The minors were permitted to stay in the makeshift school and mosque on the outskirts of The Jungle, Alexandra Simmons, of the charity Care4Calais, told CNN on Friday. Some had already spent the previous night sleeping rough at the camp.
Clare Moseley, founder of Care4Calais, told CNN via email: “School quiet this morning. Children given food and drink. Some have wandered off into the camp or elsewhere which is exactly what we feared.”
She said the police had come to the site and asked for a headcount, which was 106 children and nine adults.
The police chief said he was going to ask the Calais authorities for a bus to take the children to one of the temporary accommodation centers where adults from the camp have already been taken, she said.
Shortly before Thursday’s standoff ended, Care4Calais had tweeted that the French authorities had told “all remaining people at the camp to leave immediately, without care for where they go or how they get there.”
Dorothy Sang, a spokeswoman for Save the Children who has spent days in the camp, tweeted Friday morning: “Last night we couldn’t find spaces for minors so they were forced to sleep back in the #calaisjungle. Unacceptable.”
The UN children’s agency, UNICEF, was also strongly critical of the operation, warning of the dangers of human traffickers exploiting vulnerable young people.
“The UK and French governments promised to keep children safe throughout the demolition,” it said in a statement Thursday. “Yet right now, the situation for some children in Calais is more dangerous than ever.
“Despite queuing for hours yesterday, dozens of children were reportedly unable to register and get their official wristbands from the authorities before the registration closed. This kind of situation is exactly what exposes children to traffickers and smugglers, and puts them in dangerous situations without food, shelter and any support.”
Children who have been able to register are able to stay in shipping containers at the site, but aid workers say they have been told there is no more space there.
Diggers have this week been tearing down the tents and other structures at The Jungle, swaths of which have also been ravaged by fires.
Calais authorities: ‘We have fulfilled our mission’
Asked Thursday about reports that migrants, in particular young people, were still sleeping rough in The Jungle, the Calais prefecture’s office said these were migrants who had only arrived in the area Wednesday and so were not included in the original resettlement plan.
As for claims of unaccompanied minors still seeking shelter in the Jungle, the prefecture’s office told CNN that these young people had refused to get on a bus to a nearby shelter.

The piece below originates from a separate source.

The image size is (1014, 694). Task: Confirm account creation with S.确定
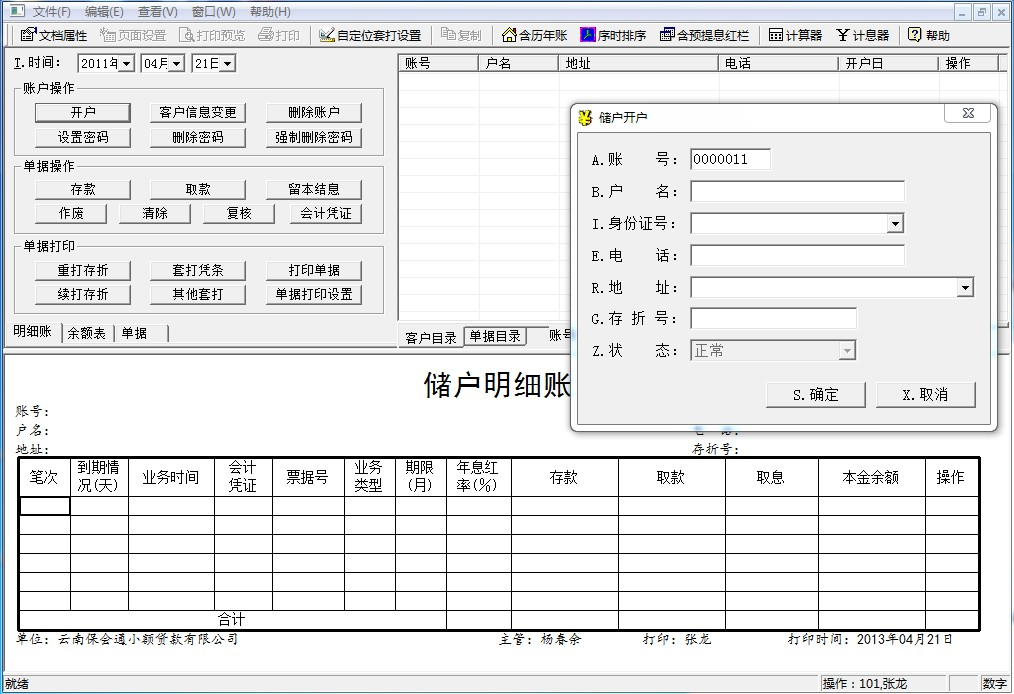pyautogui.click(x=814, y=394)
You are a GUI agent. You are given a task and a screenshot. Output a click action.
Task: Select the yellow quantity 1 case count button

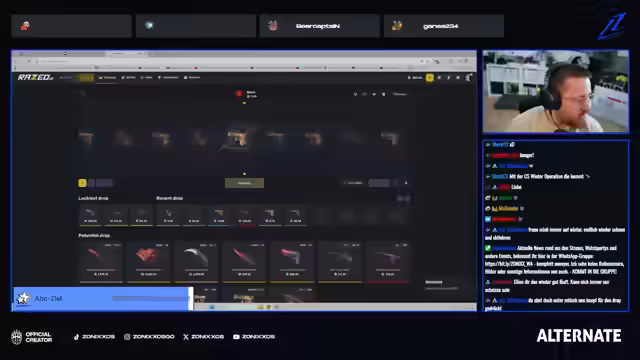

“Right now we are cleaning up the camp and by Monday The Jungle of Calais will no longer exist. We have fulfilled our mission. The operation is finished,” the prefecture’s office said.
French authorities said Wednesday that almost 5,600 migrants had been taken elsewhere — most to reception centers elsewhere in France — since the operation to dismantle the camp began, including 234 unaccompanied children sent to the United Kingdom.
The UK government has committed to take unaccompanied children from The Jungle who have family ties in Britain, as well as considering the cases of other unaccompanied minors without family connections. But that process only got under way in the past week.
The camp sits some 30 miles across the English Channel from Britain, one of the more desirable destinations for refugees in the region.